:: TEXT PROVIDED ::
Dutch conservation herpetologist

Peter Paul van Dijk (born 1967) is a Dutch herpetologist and conservationist. His main focus is on the freshwater turtles of Southeast Asia.

== Biography ==
Van Dijk grew up in the Netherlands. In 1986, he moved to Ireland, where he studied Zoology at the University College Galway. He received his B.Sc. with honors in 1990 and continued with a research-based Ph.D. program, for which he received a postgraduate and travel scholarship from the National University of Ireland. During this period, he worked as a research associate at Chulalongkorn University in Bangkok, conducting ecological studies of the Elongated tortoise (Indotestudo elongata) in western Thailand. Alongside his doctoral work, Van Dijk was involved in numerous conservation-oriented research projects in Thailand focusing on forest and freshwater biodiversity and wetland management.
:::
### WHAT YOU NEED TO DO
(1) Transcribe the passage on herpetologist Peter Paul van Dijk word for word, taking everything from "Dutch conservation herpetologist" down to "and wetland management.".
(2) Go on with the passage on herpetologist Peter Paul van Dijk, picking up right after its final sentence.
:: PROVIDED DATA ::
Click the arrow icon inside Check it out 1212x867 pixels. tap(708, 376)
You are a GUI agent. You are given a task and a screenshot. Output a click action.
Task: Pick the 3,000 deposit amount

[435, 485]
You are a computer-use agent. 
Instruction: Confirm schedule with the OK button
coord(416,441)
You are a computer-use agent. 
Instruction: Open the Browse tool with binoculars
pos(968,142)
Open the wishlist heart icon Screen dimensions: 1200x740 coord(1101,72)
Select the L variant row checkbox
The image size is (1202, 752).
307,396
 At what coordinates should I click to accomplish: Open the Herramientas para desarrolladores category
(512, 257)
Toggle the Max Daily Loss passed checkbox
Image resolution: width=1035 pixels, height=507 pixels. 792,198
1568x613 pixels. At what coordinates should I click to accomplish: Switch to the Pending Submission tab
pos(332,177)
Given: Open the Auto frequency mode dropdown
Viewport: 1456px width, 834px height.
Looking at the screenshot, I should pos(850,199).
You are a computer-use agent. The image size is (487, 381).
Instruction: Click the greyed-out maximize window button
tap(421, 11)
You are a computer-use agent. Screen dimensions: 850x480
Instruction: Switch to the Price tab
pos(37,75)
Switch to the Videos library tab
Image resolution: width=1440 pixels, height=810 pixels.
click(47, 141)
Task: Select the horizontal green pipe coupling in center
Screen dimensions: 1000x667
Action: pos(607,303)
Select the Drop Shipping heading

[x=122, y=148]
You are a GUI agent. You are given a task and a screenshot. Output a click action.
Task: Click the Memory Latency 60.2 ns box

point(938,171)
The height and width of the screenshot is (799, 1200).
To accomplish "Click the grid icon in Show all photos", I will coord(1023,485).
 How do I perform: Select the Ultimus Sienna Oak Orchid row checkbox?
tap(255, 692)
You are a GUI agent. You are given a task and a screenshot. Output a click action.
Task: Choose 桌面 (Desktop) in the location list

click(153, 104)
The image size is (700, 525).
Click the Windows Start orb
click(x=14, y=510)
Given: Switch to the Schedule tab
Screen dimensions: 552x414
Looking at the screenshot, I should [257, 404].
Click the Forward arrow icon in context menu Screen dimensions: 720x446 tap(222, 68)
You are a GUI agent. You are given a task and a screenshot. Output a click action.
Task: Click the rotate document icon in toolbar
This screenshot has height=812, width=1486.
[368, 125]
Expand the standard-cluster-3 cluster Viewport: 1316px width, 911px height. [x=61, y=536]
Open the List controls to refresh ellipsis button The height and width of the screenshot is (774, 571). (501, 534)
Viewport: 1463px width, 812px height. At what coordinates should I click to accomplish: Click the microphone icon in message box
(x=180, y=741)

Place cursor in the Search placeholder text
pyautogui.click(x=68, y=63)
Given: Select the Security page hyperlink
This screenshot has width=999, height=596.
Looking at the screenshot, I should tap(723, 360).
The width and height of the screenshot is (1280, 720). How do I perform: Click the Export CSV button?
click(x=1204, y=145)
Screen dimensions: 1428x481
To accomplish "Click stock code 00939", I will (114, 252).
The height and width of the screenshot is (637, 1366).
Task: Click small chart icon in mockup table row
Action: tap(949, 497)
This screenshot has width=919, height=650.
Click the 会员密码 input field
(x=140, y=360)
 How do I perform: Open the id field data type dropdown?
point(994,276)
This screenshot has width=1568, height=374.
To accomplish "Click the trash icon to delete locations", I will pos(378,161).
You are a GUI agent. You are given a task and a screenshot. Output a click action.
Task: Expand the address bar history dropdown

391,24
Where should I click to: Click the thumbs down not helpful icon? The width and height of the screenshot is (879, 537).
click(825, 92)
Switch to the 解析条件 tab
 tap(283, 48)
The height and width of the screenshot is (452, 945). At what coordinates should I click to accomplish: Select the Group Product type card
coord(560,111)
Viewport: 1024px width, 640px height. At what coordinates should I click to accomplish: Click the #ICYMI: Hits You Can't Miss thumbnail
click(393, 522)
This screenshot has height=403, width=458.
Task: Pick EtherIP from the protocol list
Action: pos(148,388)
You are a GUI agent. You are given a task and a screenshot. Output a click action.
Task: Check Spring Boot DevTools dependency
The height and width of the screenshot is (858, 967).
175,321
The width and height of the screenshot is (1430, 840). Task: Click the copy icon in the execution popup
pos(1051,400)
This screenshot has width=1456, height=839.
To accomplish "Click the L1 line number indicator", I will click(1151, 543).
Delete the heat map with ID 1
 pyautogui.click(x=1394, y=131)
:::
### ANSWERS IN ORDER
(1)
Dutch conservation herpetologist

Peter Paul van Dijk (born 1967) is a Dutch herpetologist and conservationist. His main focus is on the freshwater turtles of Southeast Asia.

== Biography ==
Van Dijk grew up in the Netherlands. In 1986, he moved to Ireland, where he studied Zoology at the University College Galway. He received his B.Sc. with honors in 1990 and continued with a research-based Ph.D. program, for which he received a postgraduate and travel scholarship from the National University of Ireland. During this period, he worked as a research associate at Chulalongkorn University in Bangkok, conducting ecological studies of the Elongated tortoise (Indotestudo elongata) in western Thailand. Alongside his doctoral work, Van Dijk was involved in numerous conservation-oriented research projects in Thailand focusing on forest and freshwater biodiversity and wetland management.

(2)
In 1998, Van Dijk earned his Ph.D. from the National University of Ireland with a dissertation titled The natural history of the elongated tortoise Indotestudo elongata (Blyth, 1853) (Reptilia: Testudines) in a hill forest mosaic in western Thailand with notes on sympatric turtle species. During his postdoctoral period, he continued conservation fieldwork in Thailand, including serving as lead implementer for a commissioned study on the status of land and freshwater turtles for the IUCN. He also participated in the third environmental impact assessment for the proposed Kaeng Sua Ten Dam. Concerned about the growing exploitation of turtles across Asia, Van Dijk transitioned from academia to the non-governmental conservation sector in December 1999. He applied for and was appointed as Senior Programme Officer at TRAFFIC Southeast Asia (TSEA), the regional branch of the global TRAFFIC network, a joint wildlife trade monitoring program of the IUCN and the WWF, based in Malaysia and covering all eleven ASEAN member states. His first assignment was to participate in a regional workshop on the trade of Asian turtles, form a working group to assess the conservation status of Asian land and freshwater turtles for the IUCN Red List, and edit the meeting proceedings. The resulting communiqué and recommendations were instrumental in expanding regulatory measures for freshwater turtles under the CITES.

In addition to organizational priorities such as ivory and timber trade monitoring, Van Dijk continued to focus on the trade in freshwater and land turtles. He authored the proposal for the Federal Agency for Nature Conservation (BfN) to develop medium- and long-term conservation measures for turtles in Asia. The project was completed in June 2003, having successfully proposed the inclusion of seven turtle species in CITES trade regulations and providing a detailed analysis of the state and trends of the Asian turtle trade.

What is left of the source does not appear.